Suriname promises to protect 90% of proposal far beyond the global conservation goals

Suriname promises to protect 90% of proposal far beyond the global conservation goals

Suriname’s government has promised to permanently protect 90% of its tropical forests, a step that conservationist says is among the most ambitious climate and biodiversity commitments, each made by an Amazonian nation.

The message came during the Climate Week in New York City. Foreign Minister Melvin WJ Bouva delivered the promise on behalf of President Jennifer Geerlings-Simons, who took office two months ago.

Suriname already has the world’s highest proportion of forest covering, with approx. 93% of his country blanket in tropical rainforest. Most of it remains primary forest untouched by logging, agriculture or mining. Scientists say that Surinam is one of onely three country all over the world that absorbs more carbon dioxide than it emits a so-called “carbon wash” — what makes its forests a critical buffer against global warming.

“We understand and accept the enormous responsibility of managing over 15 million hectares of tropical rainforest in a world that sees her forests falling in and day out,” said Geerlings-Simons in remarks released by her office.

The promise far exceeds the “30×30” global target-a-not-supported targets for countries to protect 30% of land and oceans by 2030. It comes weeks before the COP30, the UN’s climate summit that will host Belem, Brazil, in the heart of the Amazon Rainforest.

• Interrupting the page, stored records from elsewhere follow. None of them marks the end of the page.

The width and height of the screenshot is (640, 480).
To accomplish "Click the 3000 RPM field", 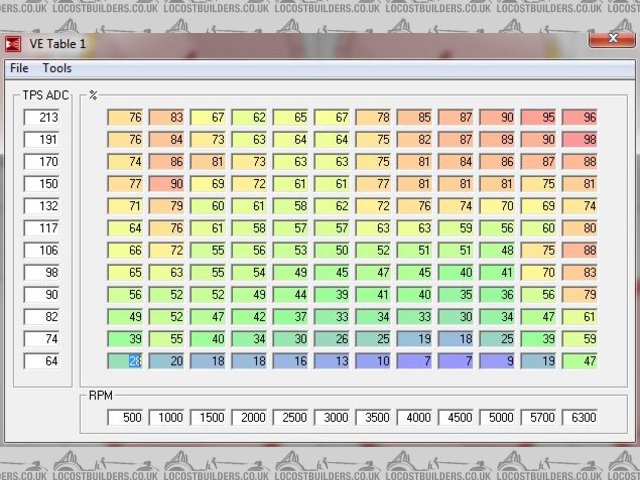I will pyautogui.click(x=332, y=417).
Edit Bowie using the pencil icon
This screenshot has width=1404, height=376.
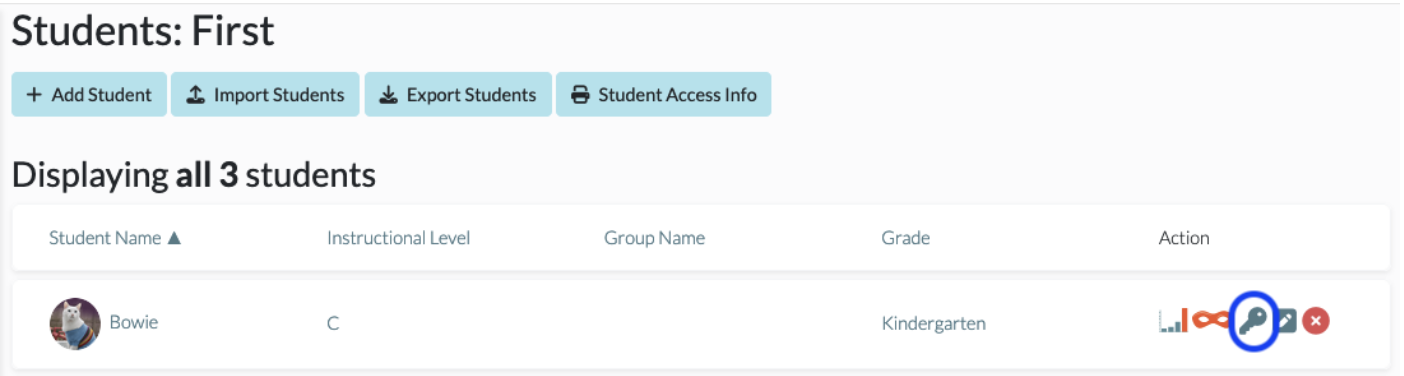(x=1286, y=322)
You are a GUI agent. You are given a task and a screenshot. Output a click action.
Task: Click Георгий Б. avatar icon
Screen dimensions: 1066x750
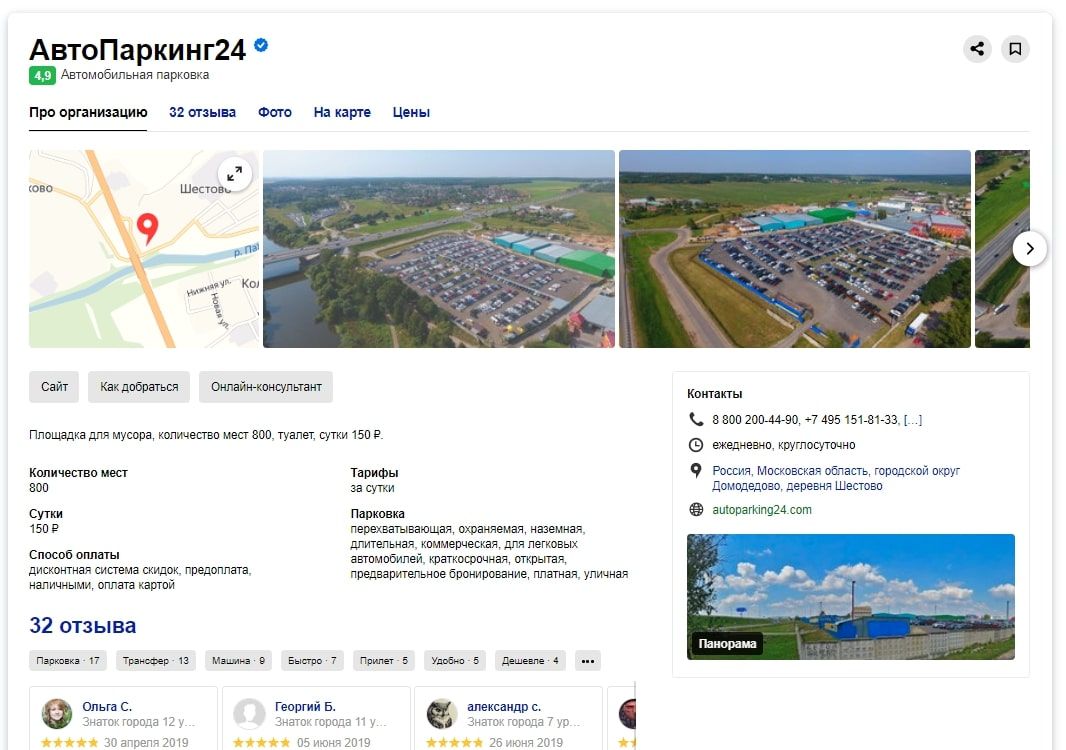(x=249, y=713)
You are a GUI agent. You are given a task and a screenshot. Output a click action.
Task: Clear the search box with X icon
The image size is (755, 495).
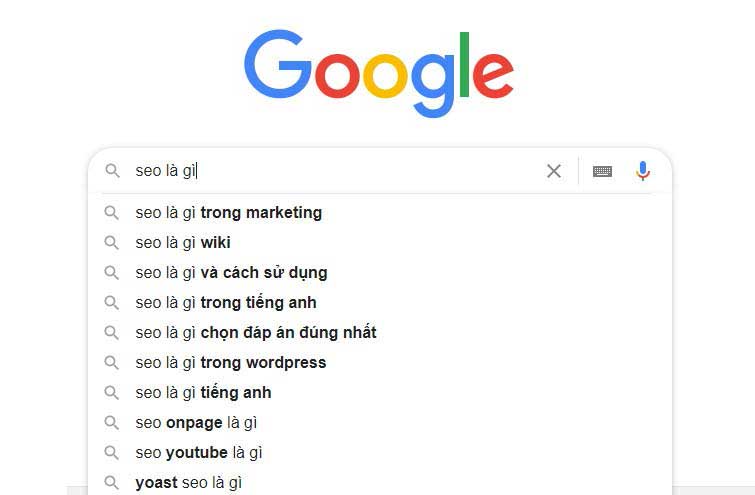tap(554, 171)
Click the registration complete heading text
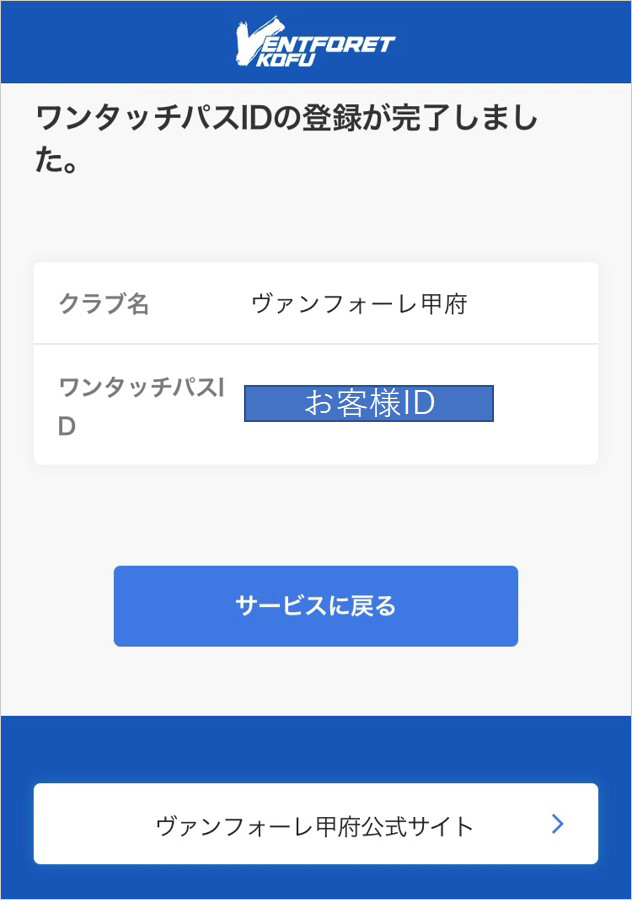This screenshot has width=632, height=900. [x=286, y=139]
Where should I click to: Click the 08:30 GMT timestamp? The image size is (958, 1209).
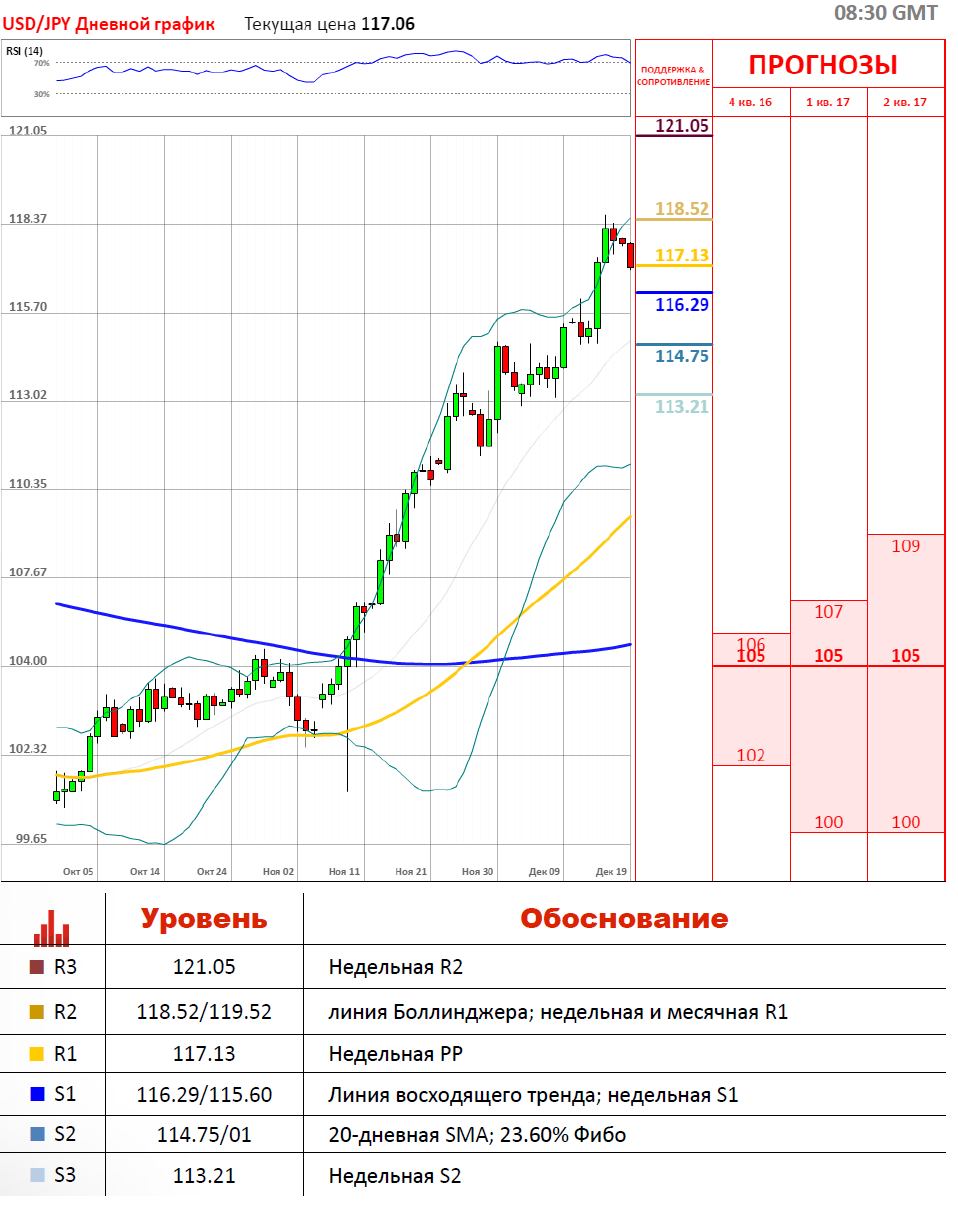[886, 13]
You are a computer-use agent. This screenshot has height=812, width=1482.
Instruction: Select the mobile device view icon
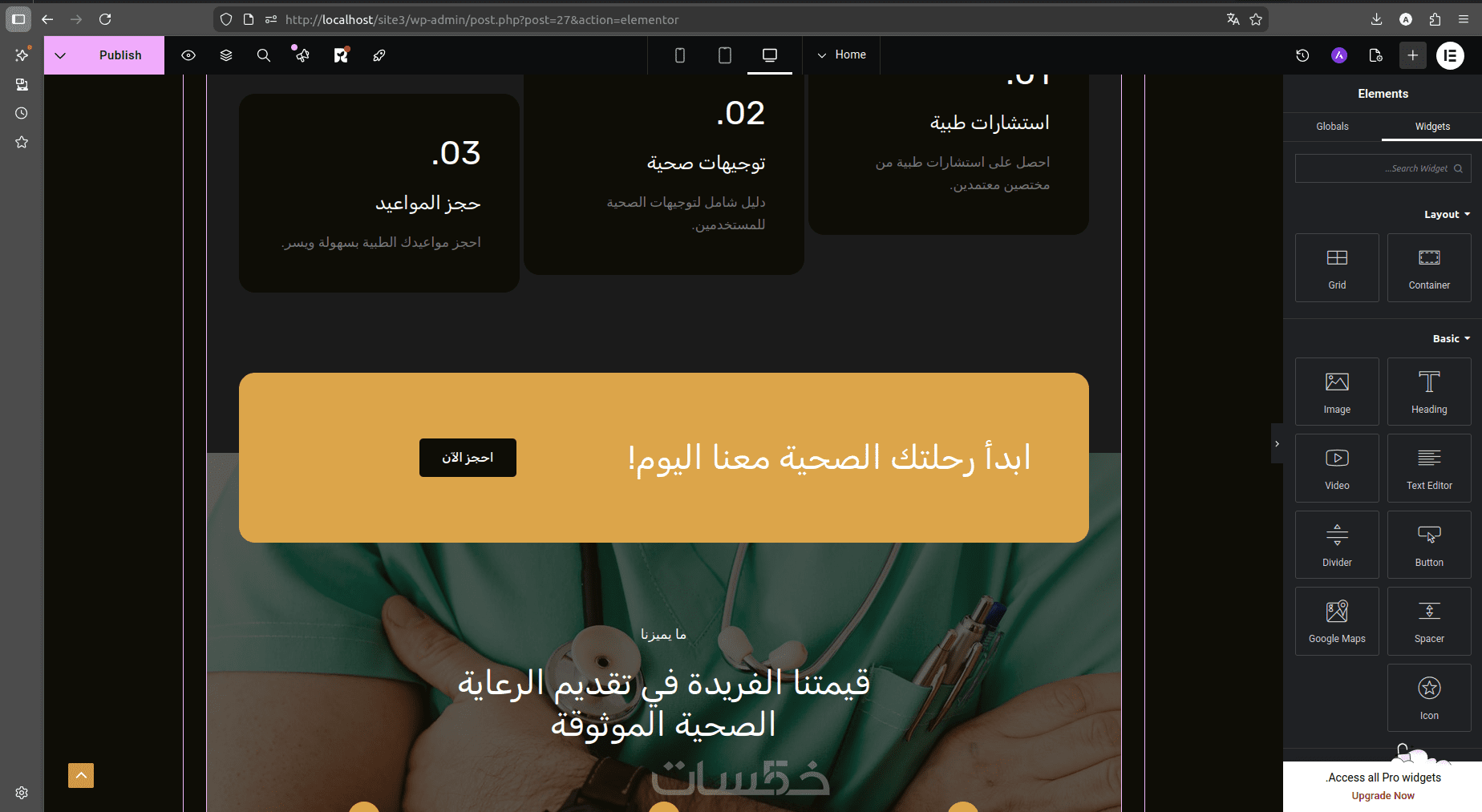pyautogui.click(x=680, y=55)
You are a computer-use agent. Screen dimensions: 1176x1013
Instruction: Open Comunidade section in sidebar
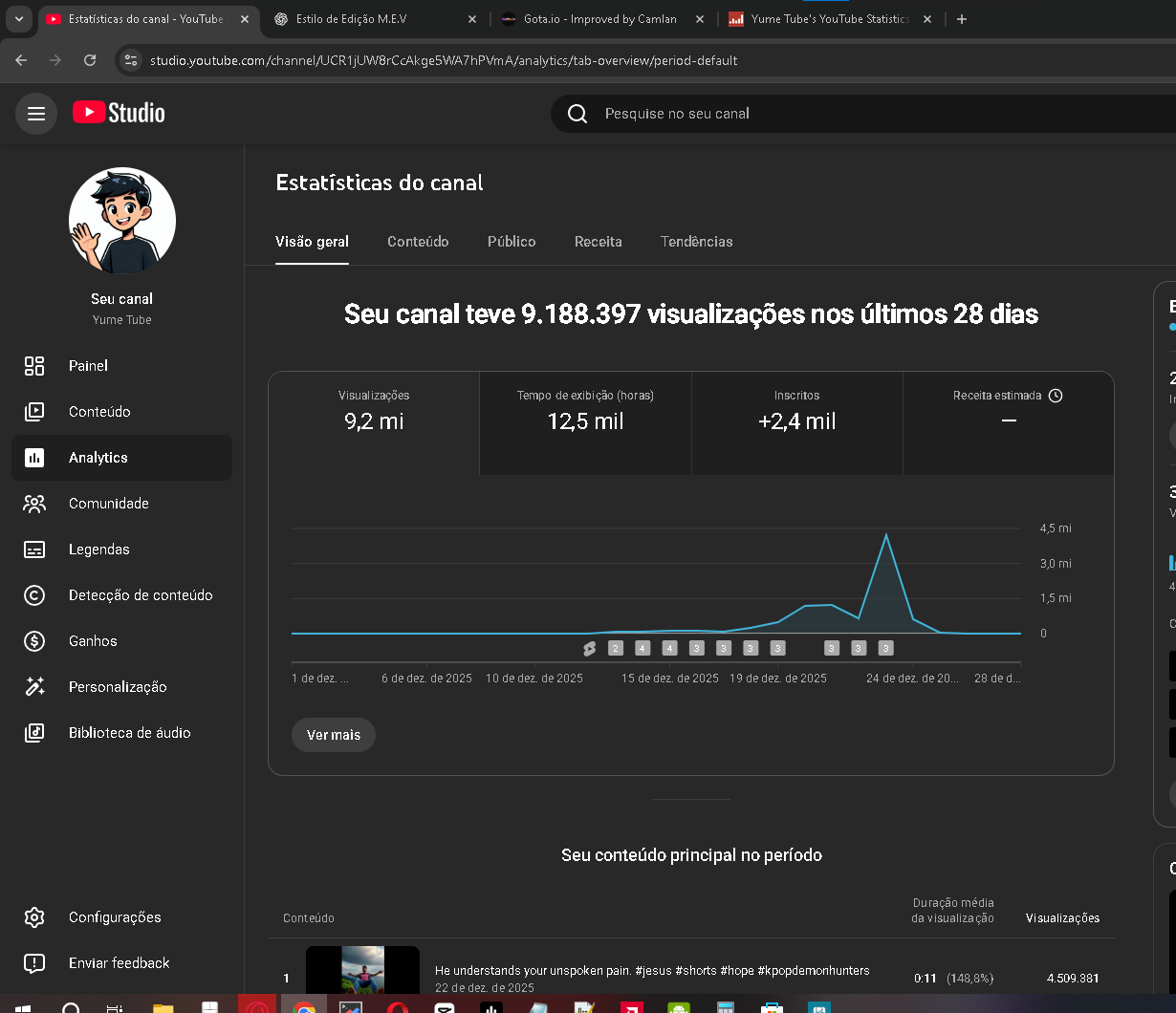pyautogui.click(x=108, y=504)
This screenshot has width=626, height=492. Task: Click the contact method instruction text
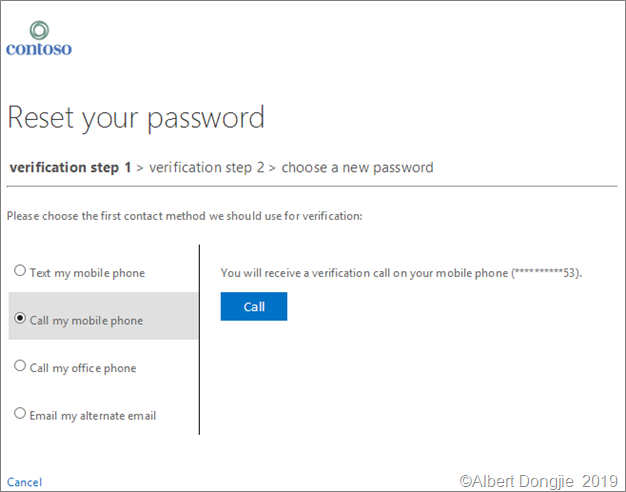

Suriname’s government says it will update conservation legislation at the end of the year to create strong protection for its advance. The new framework could also recognize the ancestors’ countries in original and maroon people – descendants of slave Africans who escaped into the rainforest – and aims to expand the possibilities of ecotourism and the growing carbon credit market.

A coalition of environmental donors has committed $ 20 million to help fund the effort and local support jobs linked to forest protection.

Conservationists hated the speed as hitherto so far for the Amazon, where deforestation has risen again this year despite international promises to turn forest loss.

“This sets a new standard for the Amazon region as a whole that has suffered from severe deforestation in recent decades,” said Russell Mittermeier, chief protection manager at Re: Wild, a global conservation nonprofit.

Suriname’s rainforests Harbor Jaguars, Giant River Otters, Tapirs and more than 700 bird species as well as the striking blue poison dart seed. Attorneys say it is important to keep such ecosystems intact not only for local communities, but also to stabilize the global climate.

Requires legal recognition and enforcement

Hugo Jabini, a lawyer from Suriname’s Saamaka Maroon society and a Goldman-Environmental Prize winner in 2009, said the promise will mean a little unless the government addresses long-standing original and strange landing rights.

“Surinam is the only country in the Western Hemisphere, where the Indigue and the stemlable land rights are not legally recognized,” he told Associated Press. “Without recognition, the very people who are dependent on the forest – and who are best placed to protect it – can really really protect it.”

He warned that illegal mining, logging and road construction is already threatening communities despite international court decisions that require Surinam to stop concessions. Protecting 90% of the forest, he added, will require international support to create sustainable alternatives to extraction.

Sirito Yana Aloema, President of the Original People in Surinam, also farmed that the mortgage will be meaningless without enforcement. But Aloema warned that weak infrastructure, corruption and lure of illegal mining undermines the effort.

He said that original communities want to be recognized as legal guardians for the forest.

“To protect our forests, we have to be in the woods,” he said. “The best people to do this are the Indigue people and the Maroon people.”